Perhaps it should come as no surprise, then, that Reynolds didn't make it out of 1976 as a Pittsburgh Pirate.  The team had chosen Taveras as its shortstop -- along with Rennie Stennett at second base and Phil Garner at third base to replace Richie Hebner -- so Reynolds was surplus to requirements.  So, during the winter meetings in 1976, the Pirates sent Reynolds to the expansion Seattle Mariners with fellow shortstop Jimmy Sexton in exchange for 34-year-old reliever Grant Jackson.

Freed from Pittsburgh, Reynolds got the opportunity to play regularly on two terrible Seattle teams.  Reynolds made the Mariner shortstop position his own in 1977 and even made the All-Star team in 1978.  Even so, the Mariners ended up trading Reynolds away after the 1978 season.  During the winter meetings in 1978 and on December 5, the Mariners made another trade with the Pirates and obtained, among others, Reynolds's old foil Mario Mendoza.  Obsessed, it seems, with the idea of having a slick-fielding shortstop who eventually had the .200 batting average named for him, the Mariners sent Reynolds to the Houston Astros in exchange for Floyd Bannister.

To Reynolds, this had to have been a dream come true in many respects.  At the age of 26, Reynolds returned home to Houston to play for the team he had grown up watching as a boy. He made the NL All-Star team in 1979 as a replacement for Garry Templeton, who apparently threw a little hissy-fit when he was not selected by the fans to be the starter at shortstop.  Reynolds also played in three post-season series for the Astros -- poorly in the 1980 NLCS, from the bench in the 1981 NLDS, and well against the Mets in the 1986 NLCS. 

Reynolds stayed in Houston for the rest of his career after 1979 and retired after the 1989 season.  He is second all-time in Houston Astros club history in games played at shortstop with 926. 

Goody Two Shoes
During his career, Craig Reynolds was well-known for being a strong Christian.  In 1979, he received the Danny Thompson Award for "exemplary Christian spirit in baseball."  The award was named for a former Twins shortstop who dies of leukemia in 1977. And, from 1980 through 2002, he served on the Board of Directors for Pro Athletes Outreach -- a group which today includes athletes such as Trent Dilfer, Kabeer Gbaja-Biamila, Josh Hamilton, John Kasay, and Eddie Taubensee on its board.

Trivial Pursuit
According to one web biography, Reynolds was or is the only shortstop in major-league history to be selected to the AL All-Star team in one season and then to be selected to the NL All-Star team in the very next season.  Please don't shoot me if that's not correct, as I did not have time to fact check it!

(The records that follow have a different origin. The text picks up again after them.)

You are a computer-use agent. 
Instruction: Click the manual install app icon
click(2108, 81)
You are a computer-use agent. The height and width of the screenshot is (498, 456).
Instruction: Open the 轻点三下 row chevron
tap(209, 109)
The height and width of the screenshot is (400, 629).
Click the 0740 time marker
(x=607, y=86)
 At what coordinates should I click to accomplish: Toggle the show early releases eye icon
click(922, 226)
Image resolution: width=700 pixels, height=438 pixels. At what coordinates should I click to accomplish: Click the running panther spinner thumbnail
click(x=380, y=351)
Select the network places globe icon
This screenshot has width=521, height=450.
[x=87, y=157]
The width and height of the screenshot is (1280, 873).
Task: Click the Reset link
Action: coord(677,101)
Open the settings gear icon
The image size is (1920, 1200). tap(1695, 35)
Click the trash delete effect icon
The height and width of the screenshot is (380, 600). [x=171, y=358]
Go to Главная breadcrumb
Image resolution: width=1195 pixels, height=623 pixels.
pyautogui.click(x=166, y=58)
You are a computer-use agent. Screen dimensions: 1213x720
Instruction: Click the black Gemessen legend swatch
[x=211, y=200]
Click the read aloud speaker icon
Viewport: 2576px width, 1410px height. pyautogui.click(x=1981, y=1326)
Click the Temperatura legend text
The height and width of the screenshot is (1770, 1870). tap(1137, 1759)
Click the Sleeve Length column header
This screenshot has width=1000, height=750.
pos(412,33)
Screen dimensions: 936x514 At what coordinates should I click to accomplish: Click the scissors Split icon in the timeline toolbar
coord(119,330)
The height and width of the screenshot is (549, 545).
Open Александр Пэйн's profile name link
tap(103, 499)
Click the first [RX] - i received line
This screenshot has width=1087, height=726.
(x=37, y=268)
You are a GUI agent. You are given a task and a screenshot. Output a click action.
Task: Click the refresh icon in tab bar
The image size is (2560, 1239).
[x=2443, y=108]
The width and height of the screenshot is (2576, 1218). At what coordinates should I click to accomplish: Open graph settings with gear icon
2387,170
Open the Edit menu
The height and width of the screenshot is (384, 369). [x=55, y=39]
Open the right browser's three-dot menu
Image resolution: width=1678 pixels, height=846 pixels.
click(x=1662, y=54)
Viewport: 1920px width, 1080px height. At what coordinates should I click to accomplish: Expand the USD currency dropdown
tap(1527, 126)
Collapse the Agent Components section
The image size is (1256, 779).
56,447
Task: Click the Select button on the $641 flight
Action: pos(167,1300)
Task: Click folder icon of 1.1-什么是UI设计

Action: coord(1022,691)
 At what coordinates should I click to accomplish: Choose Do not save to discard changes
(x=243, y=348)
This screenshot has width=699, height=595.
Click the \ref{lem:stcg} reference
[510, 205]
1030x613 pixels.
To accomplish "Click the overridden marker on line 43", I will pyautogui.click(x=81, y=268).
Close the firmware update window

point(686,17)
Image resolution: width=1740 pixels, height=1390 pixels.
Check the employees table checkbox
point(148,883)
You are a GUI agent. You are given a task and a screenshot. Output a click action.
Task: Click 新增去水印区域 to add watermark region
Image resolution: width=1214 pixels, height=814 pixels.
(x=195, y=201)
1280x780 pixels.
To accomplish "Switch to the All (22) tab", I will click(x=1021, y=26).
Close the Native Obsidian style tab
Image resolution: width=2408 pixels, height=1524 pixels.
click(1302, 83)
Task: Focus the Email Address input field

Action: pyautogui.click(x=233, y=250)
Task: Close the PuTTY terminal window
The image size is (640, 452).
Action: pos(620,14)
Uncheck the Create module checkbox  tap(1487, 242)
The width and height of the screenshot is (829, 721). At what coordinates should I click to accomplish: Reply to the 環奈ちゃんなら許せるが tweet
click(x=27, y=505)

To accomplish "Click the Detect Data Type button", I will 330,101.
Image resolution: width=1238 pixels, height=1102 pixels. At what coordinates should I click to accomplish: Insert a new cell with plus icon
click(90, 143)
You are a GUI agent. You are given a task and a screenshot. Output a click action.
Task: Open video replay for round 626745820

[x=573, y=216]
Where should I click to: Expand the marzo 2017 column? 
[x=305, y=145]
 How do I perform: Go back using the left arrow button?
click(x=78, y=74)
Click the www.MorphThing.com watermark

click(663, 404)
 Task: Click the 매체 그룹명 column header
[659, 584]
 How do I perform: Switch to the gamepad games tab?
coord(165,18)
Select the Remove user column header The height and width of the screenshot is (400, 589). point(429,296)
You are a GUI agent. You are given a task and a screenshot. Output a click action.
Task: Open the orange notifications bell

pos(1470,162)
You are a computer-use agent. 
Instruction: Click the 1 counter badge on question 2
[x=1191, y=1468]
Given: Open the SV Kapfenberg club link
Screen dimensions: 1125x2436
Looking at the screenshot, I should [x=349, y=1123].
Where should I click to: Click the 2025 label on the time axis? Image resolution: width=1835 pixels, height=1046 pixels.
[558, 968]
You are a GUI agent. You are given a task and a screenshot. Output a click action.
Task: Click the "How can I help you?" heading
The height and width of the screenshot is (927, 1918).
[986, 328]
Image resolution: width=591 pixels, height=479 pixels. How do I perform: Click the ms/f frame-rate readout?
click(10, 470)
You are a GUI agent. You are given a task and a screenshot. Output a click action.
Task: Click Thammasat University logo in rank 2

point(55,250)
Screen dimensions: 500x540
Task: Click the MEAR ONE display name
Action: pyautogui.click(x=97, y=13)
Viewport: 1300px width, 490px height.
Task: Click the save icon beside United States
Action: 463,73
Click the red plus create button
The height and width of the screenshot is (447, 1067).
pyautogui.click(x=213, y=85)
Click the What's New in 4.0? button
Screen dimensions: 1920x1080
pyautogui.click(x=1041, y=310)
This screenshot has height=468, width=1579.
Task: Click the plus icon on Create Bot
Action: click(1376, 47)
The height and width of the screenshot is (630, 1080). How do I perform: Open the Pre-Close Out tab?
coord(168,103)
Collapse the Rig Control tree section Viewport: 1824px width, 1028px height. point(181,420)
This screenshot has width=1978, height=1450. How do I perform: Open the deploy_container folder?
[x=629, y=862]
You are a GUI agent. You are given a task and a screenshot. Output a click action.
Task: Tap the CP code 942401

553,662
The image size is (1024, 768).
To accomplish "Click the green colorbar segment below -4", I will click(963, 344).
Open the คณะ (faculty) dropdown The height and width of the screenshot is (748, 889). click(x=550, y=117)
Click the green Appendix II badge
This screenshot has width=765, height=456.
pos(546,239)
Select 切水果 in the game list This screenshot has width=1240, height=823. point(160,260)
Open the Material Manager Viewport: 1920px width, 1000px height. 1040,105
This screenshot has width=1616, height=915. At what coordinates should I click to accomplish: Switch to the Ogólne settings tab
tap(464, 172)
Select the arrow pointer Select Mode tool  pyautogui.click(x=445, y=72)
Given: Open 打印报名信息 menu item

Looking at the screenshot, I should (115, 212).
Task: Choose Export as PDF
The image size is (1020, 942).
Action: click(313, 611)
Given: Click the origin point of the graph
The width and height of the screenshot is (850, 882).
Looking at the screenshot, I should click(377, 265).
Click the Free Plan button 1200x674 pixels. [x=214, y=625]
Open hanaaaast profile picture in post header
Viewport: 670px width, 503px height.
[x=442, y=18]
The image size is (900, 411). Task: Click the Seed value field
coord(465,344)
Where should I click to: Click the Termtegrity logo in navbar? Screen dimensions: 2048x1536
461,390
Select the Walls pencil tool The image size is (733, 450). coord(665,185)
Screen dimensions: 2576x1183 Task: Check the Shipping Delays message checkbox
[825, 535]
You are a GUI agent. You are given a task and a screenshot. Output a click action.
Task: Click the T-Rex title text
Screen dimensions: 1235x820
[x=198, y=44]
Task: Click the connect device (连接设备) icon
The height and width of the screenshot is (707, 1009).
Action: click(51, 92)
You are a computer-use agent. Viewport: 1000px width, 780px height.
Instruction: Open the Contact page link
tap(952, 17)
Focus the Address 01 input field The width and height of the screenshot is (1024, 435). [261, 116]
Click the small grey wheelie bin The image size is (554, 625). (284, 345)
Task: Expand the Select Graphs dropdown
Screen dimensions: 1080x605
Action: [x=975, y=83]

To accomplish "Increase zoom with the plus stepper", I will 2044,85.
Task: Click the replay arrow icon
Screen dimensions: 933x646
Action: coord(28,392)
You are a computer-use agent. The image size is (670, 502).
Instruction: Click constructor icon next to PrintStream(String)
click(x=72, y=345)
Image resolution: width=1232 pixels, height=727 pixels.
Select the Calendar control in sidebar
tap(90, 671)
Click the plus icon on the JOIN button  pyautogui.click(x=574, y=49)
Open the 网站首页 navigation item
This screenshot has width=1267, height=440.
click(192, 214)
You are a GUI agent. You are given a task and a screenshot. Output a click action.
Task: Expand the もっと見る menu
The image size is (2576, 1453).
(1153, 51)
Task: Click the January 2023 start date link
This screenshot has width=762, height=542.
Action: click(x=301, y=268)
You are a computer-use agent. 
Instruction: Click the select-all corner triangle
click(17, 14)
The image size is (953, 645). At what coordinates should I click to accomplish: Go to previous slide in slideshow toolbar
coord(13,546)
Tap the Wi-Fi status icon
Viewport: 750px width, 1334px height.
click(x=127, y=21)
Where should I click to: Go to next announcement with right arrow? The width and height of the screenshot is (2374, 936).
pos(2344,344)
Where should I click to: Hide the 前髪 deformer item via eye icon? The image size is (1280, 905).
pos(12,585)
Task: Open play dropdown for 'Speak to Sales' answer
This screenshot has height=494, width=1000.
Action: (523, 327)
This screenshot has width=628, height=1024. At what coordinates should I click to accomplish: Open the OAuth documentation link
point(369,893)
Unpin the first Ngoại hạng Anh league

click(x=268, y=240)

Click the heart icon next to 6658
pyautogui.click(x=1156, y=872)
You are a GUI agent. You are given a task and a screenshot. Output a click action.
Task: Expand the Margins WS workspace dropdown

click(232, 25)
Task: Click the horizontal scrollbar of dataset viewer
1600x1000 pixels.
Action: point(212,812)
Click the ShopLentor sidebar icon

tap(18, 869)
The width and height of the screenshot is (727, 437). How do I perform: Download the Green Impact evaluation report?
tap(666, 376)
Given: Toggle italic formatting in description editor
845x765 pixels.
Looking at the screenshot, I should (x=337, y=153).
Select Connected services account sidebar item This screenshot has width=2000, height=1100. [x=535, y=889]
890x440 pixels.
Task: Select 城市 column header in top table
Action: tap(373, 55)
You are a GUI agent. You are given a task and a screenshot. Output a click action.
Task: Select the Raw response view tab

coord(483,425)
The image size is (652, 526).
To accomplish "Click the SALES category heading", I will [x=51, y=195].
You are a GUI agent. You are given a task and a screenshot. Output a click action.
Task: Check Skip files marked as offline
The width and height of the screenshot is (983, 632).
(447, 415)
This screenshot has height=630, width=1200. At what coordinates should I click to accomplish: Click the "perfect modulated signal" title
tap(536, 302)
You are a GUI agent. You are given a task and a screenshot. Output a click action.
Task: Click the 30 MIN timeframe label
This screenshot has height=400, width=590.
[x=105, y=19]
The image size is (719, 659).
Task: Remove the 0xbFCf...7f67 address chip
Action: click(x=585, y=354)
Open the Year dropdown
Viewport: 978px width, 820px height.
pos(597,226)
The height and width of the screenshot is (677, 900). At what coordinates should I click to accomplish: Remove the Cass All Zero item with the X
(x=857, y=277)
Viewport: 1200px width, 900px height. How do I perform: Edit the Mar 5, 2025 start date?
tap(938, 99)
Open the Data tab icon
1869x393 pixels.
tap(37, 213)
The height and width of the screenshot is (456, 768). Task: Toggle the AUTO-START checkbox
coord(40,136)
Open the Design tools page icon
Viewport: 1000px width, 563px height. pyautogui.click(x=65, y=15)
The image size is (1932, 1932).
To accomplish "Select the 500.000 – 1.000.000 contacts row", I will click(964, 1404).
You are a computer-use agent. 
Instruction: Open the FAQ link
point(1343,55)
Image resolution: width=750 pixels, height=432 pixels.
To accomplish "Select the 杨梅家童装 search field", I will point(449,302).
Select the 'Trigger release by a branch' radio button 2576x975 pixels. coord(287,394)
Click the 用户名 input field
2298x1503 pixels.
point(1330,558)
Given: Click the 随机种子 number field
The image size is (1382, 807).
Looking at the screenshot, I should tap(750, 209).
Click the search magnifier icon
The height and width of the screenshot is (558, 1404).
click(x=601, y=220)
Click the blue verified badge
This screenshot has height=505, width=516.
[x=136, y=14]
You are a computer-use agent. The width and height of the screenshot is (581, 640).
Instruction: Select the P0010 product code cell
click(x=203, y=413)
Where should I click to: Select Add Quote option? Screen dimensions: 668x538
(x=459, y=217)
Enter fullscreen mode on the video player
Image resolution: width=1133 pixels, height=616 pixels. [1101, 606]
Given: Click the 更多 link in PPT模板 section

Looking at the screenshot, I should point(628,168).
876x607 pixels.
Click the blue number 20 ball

A Few Minutes with Tony L.
Craig Reynolds was one of the few National League players that was not in any way a star whose career I followed and whose name I knew even as a 10-year-old kid in 1982.  The reason for that is simple and personal: he was the only player in the 1982 Topps set with whom I shared a birthday.  Since then, other 12/27'ers have included at least a few more somewhat noteworthy players -- in particular Dean Palmer, Michael Bourn, and Cole Hamels all were born on December 27.  No one, though, was born on the exact same day and same year as me though.

These days, Craig Reynolds has moved on to a second career: he is a pastor at Second Baptist Church's Kingwood campus.  The video from MLB.com at the link shows the huge "campus" at which he is the pastor and speaks at three sermons each Sunday.  If that's a side campus, what must the main campus look like?  Well, Forbes called it the second largest Megachurch in America in 2009 and gave us a picture there, so take a look.

From all indications, Reynolds uses his sports background as a way to make analogies and tell stories to teach others about the Bible and his faith.  He calls getting involved with Second Baptist his "favorite thing [he's] ever done -- even more than baseball."  To be that happy in a job is truly a blessing. 


  1. Bummer..no appearance fee.

    Wow that church is crazy big. I think my church growing up had about 50 people every Sunday.

    1. Yeah, I grew up in a small town, so our little farmer church would get maybe 30 to 50 people, with perhaps a couple of hundred on Christmas Eve.